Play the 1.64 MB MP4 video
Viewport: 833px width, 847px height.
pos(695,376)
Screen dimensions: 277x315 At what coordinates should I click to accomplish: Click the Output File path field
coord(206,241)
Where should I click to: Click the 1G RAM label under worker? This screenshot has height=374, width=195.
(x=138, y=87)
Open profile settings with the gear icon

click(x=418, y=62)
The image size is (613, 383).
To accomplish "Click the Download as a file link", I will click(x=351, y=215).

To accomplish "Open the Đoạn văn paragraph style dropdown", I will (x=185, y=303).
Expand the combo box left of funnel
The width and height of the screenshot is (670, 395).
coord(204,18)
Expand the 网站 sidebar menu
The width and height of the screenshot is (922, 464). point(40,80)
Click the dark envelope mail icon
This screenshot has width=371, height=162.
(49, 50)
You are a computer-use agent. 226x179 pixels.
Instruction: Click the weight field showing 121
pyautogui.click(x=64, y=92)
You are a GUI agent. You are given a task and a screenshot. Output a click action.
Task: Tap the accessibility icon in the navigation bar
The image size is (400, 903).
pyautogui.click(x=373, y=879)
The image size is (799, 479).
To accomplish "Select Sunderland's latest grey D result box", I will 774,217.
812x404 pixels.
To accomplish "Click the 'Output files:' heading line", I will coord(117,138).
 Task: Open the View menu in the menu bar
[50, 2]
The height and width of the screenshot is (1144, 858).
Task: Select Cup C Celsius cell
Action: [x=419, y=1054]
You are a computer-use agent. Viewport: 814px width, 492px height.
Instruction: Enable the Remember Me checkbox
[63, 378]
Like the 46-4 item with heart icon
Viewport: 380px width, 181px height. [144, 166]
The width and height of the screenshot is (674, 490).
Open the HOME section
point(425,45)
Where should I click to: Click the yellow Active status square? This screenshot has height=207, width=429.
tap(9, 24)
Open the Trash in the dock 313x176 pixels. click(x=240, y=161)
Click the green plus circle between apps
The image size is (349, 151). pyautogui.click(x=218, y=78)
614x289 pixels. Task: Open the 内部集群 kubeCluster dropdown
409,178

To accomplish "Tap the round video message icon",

==============================

## [What is expected]
Report each line of the entries above that contains the string "menu", treating uppercase and lowercase as different.

## [Answer for the task]
Expand the 网站 sidebar menu
 Task: Open the View menu in the menu bar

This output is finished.